> _Texte extrait_:

....

Il est facile, quand on regarde de telles horreurs à distance, ou dans la position, éthiquement bien plus confortable, des vainqueurs et des victimes, de se dire que soi-même, on refuserait ; qu’on résisterait à la pression générale ; que de telles noirceurs ne concernent que les autres ; que ce Mal-là nous est extérieur et que, nous, nous ne ferions pas cela. Or c’est justement ceux qui se pensent incapables de commettre de telles choses qui sont les plus susceptibles de s’y livrer si l’occasion se présente. On peut ici se référer à Jung : seul celui qui a su intégrer son Ombre peut être réellement moral; seul celui qui sait qu’il pourrait devenir un monstre est réellement apte à ne pas le devenir. C’est avec les meilleures intentions du monde, et avec la conscience la plus pure, que s’accomplissent les pires horreurs. Là encore, se retrouve le thème d’une certaine Œuvre au Noir, ou encore d’une initiation orphique : avant de s’élever, il faut avoir plongé dans la nuit, au risque d’y demeurer à jamais, pour en émerger purifié. On ne construit bien que sur des ruines.
C’est la raison pour laquelle Moïse ne peut faire l’affaire : lui n’a pas écouté les sirènes de l’hérésie. Il n’a pas erré sur les chemins de la facilité. Il n’a pas cédé à la pression du groupe. Aaron l’a fait. Raison pour laquelle il peut être purifié, pardonné, élevé. Raison, également, pour laquelle il doit être préparé par le rituel, les habits sacerdotaux, les huiles saintes.
Moïse est un être exceptionnel mais tout le monde n’est pas Moïse et il n’est pas raisonnable d’établir un Etat en partant du principe que les dirigeants seront autre chose que des hommes ordinaires. La vertu ne se décrète pas. C’est justement parce qu’ils ont fauté qu’Aaron et les siens ont besoin de ces habits sacerdotaux et de ces rituels : pour leur rappeler en permanence quels sont leurs devoirs, autant que pour les préparer psychologiquement à des expériences hors du commun.

....

> _Lignes fournies_:
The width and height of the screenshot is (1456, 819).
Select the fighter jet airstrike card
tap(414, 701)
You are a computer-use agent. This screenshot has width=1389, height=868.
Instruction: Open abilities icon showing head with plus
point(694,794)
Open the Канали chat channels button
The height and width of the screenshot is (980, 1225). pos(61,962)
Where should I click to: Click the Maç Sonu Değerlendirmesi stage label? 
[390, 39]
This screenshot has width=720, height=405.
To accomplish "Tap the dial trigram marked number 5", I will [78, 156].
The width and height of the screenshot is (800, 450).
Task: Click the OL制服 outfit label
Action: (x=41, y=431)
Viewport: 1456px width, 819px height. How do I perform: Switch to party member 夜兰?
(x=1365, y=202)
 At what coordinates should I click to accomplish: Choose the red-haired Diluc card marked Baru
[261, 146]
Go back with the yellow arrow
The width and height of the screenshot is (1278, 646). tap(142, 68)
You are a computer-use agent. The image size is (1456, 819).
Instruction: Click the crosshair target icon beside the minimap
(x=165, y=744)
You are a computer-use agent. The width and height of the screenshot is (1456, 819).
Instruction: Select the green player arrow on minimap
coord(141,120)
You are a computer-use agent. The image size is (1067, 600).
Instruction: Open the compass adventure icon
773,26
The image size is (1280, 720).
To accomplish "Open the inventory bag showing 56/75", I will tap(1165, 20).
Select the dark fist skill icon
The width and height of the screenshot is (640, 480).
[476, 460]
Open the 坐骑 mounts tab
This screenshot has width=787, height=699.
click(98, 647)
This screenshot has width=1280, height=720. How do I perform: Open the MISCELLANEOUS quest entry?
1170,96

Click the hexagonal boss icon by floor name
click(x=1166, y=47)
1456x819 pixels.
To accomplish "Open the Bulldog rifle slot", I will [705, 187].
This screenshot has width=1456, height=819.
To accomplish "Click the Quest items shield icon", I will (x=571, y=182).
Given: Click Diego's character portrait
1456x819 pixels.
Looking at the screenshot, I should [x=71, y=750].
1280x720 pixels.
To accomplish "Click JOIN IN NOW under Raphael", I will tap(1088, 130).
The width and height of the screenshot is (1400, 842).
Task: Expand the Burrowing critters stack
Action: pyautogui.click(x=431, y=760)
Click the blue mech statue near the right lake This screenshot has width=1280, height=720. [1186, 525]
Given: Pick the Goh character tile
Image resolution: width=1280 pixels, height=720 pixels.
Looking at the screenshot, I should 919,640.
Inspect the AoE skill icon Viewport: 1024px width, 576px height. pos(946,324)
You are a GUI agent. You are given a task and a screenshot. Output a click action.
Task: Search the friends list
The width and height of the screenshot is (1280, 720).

....

> _Consigne_: Recopiez fidèlement le passage du texte sur Moïse et Aaron qui commence par « Moïse est un » et se poursuit jusqu'à « hors du commun. ». Les lignes forment un matériau à part, sans lien avec le texte.

> _Réponse_:
Moïse est un être exceptionnel mais tout le monde n’est pas Moïse et il n’est pas raisonnable d’établir un Etat en partant du principe que les dirigeants seront autre chose que des hommes ordinaires. La vertu ne se décrète pas. C’est justement parce qu’ils ont fauté qu’Aaron et les siens ont besoin de ces habits sacerdotaux et de ces rituels : pour leur rappeler en permanence quels sont leurs devoirs, autant que pour les préparer psychologiquement à des expériences hors du commun.